### WHAT YOU NEED TO DO:
Put the data between the lines holding "consent [773, 658]" and "Continuation [816, 428]", inclusive, into a two-column CSV with the columns request_text and answer_text, one row per request, each value in a single quoted field with line breaks replaced by spaces. Leave the pictures out.

Raw records:

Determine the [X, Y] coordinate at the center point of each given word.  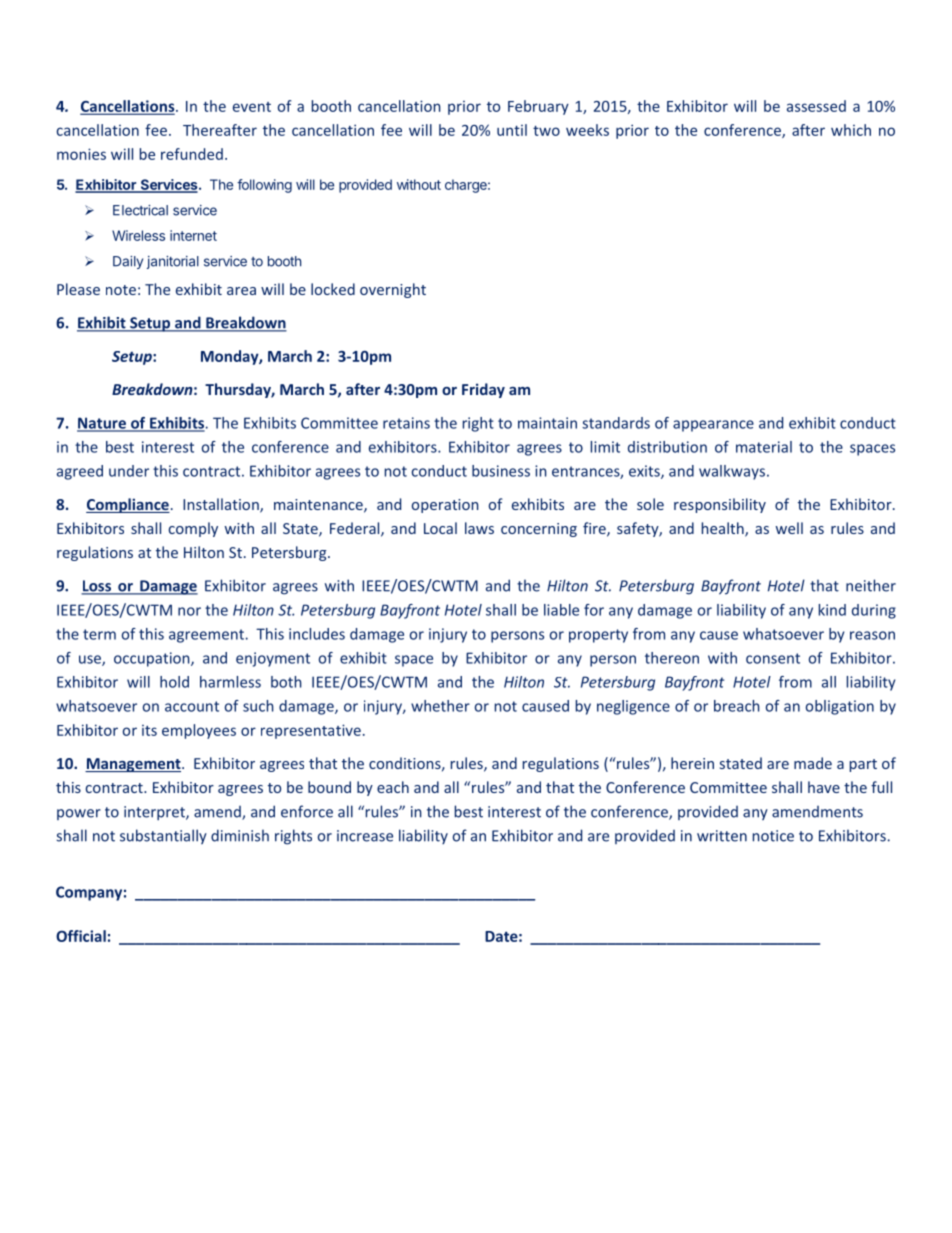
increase [365, 836]
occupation [153, 659]
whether [440, 706]
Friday [483, 390]
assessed [816, 106]
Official [81, 936]
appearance [713, 426]
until [512, 130]
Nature [102, 424]
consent [773, 658]
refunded [192, 154]
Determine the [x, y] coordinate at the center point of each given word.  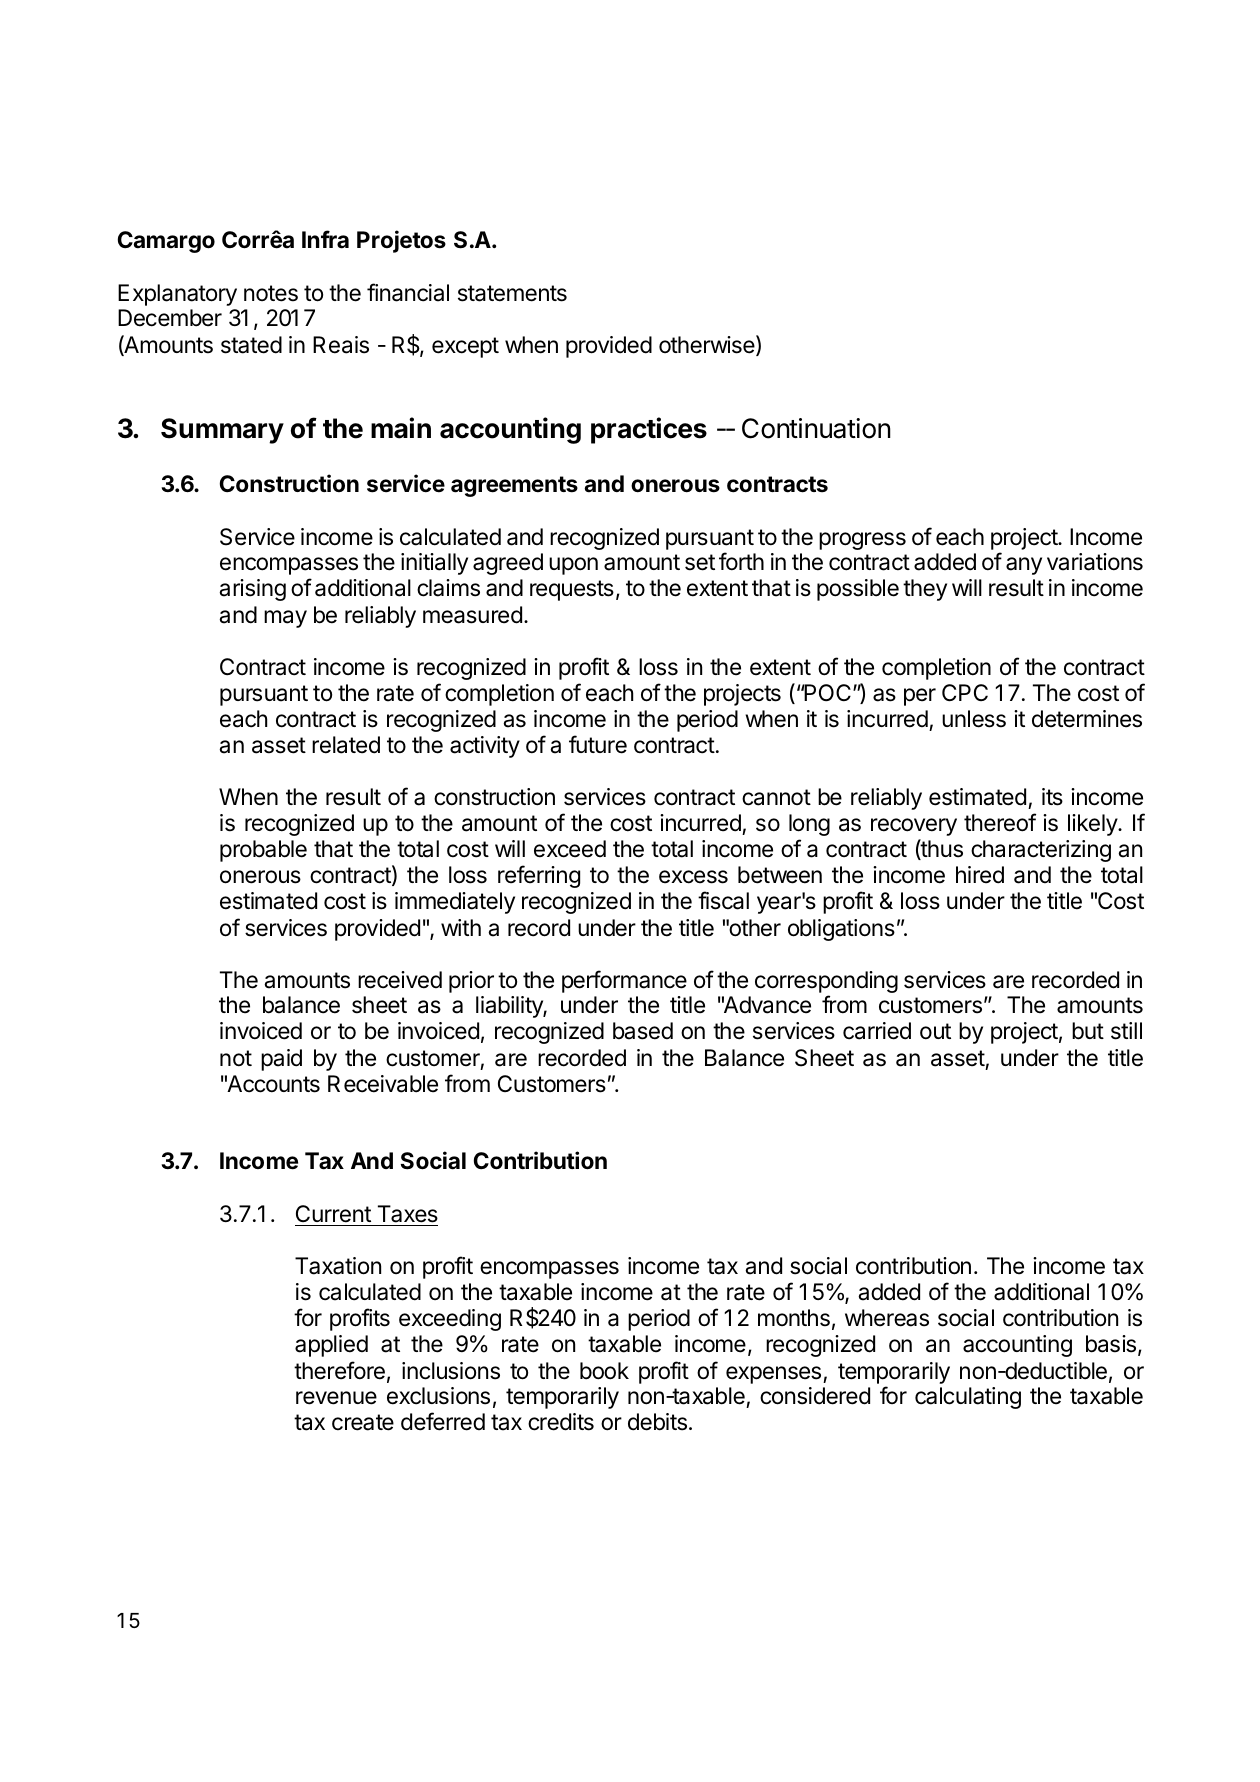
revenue [336, 1398]
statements [512, 293]
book [604, 1371]
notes [271, 293]
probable [263, 851]
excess [693, 877]
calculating [968, 1398]
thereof [1000, 822]
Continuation [816, 428]
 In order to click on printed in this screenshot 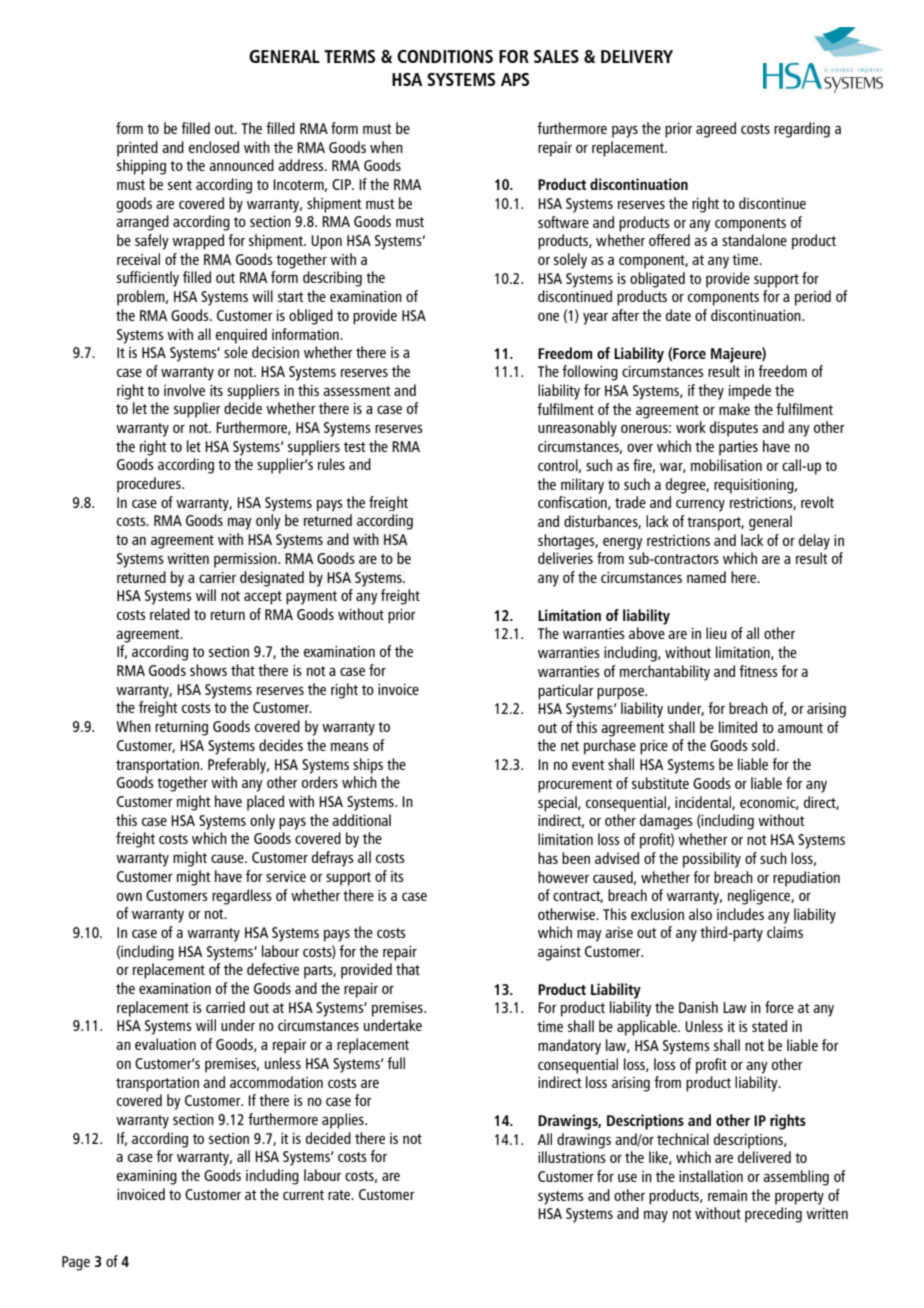, I will do `click(137, 149)`.
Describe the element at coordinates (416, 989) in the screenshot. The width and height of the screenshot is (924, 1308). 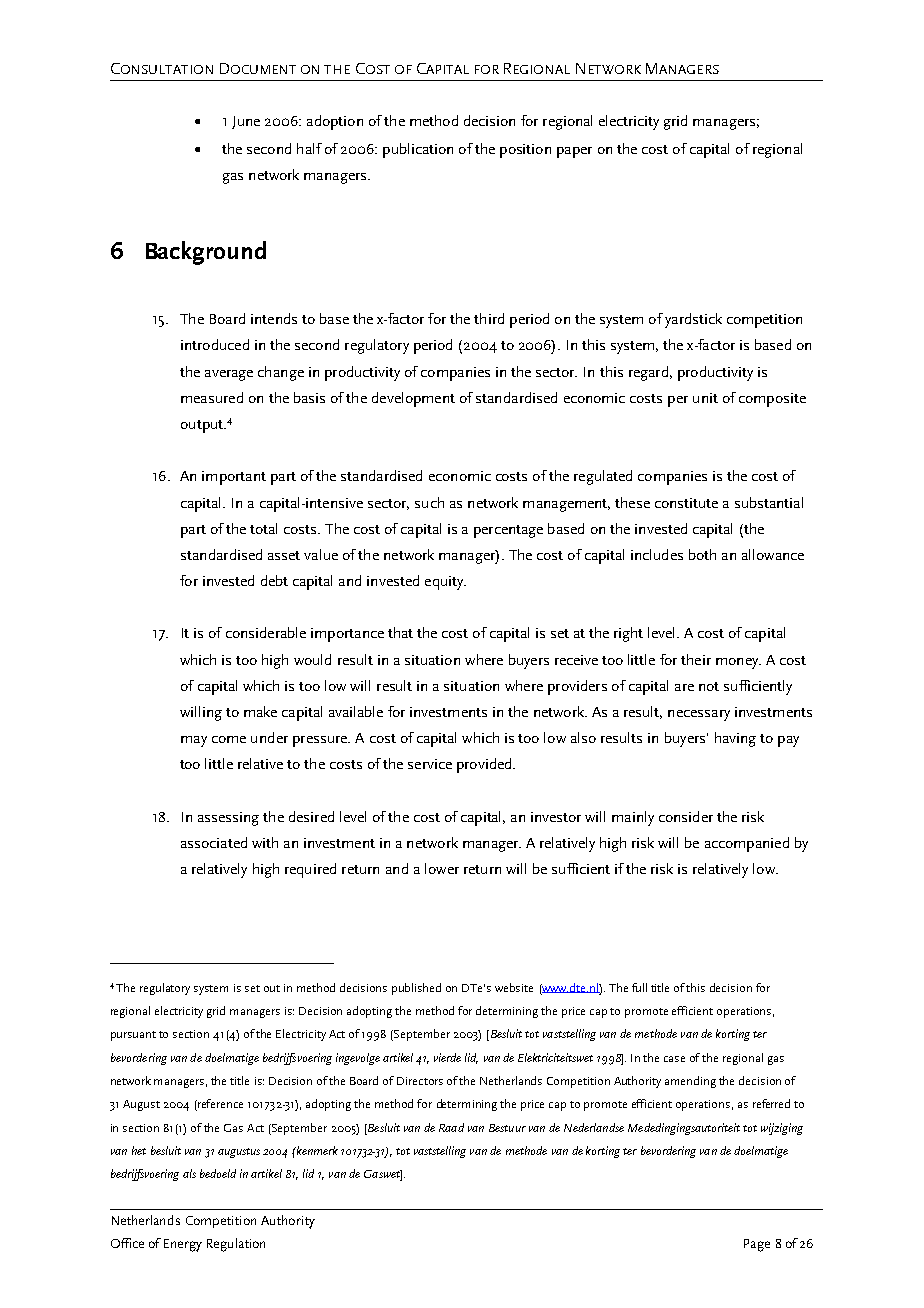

### SOLUTION FOR THIS TASK:
request_text,answer_text
"consent","[773, 658]"
"refunded","[192, 154]"
"Determine the [x, y] coordinate at the center point of each given word. revenue","[336, 1398]"
"statements","[512, 293]"
"book","[604, 1371]"
"notes","[271, 293]"
"probable","[263, 851]"
"excess","[693, 877]"
"calculating","[968, 1398]"
"thereof","[1000, 822]"
"Continuation","[816, 428]"